Exercise
Go over the data and copy out each line with "computer" in it.

[Opening Excerpted data section]

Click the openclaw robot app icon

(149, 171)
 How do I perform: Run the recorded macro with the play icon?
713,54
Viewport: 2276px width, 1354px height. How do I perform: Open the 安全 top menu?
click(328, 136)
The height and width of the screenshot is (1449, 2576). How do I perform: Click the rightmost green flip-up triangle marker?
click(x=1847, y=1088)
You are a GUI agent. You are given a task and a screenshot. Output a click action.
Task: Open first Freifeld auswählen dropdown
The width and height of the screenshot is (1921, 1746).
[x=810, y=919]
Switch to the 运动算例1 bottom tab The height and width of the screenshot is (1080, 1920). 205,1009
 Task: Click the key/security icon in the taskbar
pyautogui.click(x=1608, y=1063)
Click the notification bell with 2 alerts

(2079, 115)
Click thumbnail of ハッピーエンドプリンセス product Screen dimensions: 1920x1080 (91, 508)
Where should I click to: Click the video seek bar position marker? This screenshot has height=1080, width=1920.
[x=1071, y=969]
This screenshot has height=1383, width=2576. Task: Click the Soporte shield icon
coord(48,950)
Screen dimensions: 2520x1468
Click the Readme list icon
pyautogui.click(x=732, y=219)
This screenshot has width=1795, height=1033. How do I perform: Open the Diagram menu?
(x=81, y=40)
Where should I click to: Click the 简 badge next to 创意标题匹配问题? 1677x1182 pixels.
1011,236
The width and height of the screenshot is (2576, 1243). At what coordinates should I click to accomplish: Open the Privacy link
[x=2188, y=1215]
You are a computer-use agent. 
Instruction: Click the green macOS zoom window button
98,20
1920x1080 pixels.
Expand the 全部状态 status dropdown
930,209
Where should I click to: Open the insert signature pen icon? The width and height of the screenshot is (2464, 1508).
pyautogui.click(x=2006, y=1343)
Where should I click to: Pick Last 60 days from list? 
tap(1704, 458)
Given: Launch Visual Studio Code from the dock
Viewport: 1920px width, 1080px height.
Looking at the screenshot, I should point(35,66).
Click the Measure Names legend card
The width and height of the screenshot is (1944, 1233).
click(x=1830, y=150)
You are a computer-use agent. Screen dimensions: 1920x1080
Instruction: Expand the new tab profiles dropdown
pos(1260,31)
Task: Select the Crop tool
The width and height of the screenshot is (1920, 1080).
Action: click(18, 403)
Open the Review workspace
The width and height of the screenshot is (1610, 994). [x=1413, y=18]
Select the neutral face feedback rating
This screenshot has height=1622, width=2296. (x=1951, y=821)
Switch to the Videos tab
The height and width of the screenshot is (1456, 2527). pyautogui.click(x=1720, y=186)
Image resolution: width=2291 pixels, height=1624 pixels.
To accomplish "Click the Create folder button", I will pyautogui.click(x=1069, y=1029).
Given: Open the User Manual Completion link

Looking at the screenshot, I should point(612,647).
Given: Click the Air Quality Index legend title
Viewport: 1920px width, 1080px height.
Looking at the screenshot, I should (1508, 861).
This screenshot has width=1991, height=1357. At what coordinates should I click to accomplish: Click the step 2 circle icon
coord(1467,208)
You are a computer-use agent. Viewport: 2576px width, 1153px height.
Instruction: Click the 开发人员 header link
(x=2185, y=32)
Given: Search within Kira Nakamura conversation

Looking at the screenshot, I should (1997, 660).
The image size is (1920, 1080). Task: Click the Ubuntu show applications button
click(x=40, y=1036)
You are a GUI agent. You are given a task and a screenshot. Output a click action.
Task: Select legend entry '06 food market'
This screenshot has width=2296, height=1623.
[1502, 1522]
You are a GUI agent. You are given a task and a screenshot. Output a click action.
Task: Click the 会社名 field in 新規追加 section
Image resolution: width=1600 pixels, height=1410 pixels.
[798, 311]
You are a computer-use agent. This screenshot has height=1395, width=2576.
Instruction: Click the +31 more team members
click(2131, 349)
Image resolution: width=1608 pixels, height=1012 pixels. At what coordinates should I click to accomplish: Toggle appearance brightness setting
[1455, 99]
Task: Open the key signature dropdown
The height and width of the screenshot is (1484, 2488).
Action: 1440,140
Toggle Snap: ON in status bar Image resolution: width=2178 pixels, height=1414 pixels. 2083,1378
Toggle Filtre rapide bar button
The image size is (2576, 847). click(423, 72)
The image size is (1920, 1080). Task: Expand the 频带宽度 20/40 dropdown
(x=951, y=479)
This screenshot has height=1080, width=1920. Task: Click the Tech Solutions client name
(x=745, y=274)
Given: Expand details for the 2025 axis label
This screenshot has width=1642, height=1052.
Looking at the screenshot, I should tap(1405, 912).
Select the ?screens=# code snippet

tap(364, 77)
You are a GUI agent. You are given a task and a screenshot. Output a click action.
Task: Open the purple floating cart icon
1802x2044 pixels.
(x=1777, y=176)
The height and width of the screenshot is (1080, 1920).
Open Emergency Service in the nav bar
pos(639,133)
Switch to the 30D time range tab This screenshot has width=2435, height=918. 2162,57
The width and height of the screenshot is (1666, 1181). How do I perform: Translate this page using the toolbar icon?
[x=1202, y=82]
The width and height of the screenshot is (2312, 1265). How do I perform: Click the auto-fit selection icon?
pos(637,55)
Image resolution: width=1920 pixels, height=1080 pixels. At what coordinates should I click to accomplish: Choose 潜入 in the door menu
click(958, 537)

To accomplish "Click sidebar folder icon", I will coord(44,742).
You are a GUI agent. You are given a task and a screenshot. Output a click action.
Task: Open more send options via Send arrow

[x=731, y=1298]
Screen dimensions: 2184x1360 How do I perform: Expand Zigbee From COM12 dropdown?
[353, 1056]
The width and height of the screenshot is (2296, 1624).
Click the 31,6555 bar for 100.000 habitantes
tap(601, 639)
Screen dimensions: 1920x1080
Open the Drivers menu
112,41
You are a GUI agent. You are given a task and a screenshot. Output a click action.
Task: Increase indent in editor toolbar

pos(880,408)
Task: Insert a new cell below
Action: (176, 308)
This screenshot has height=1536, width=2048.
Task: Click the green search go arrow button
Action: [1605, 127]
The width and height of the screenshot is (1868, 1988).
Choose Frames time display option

[Closing Excerpted data section]

Output below
You are a computer-use agent. 
You are a computer-use agent. Screen dimensions: 1920x1080
You are a computer-use agent. Viewport: 2576px width, 1153px height.
You are a computer-use agent. This screenshot has height=1395, width=2576.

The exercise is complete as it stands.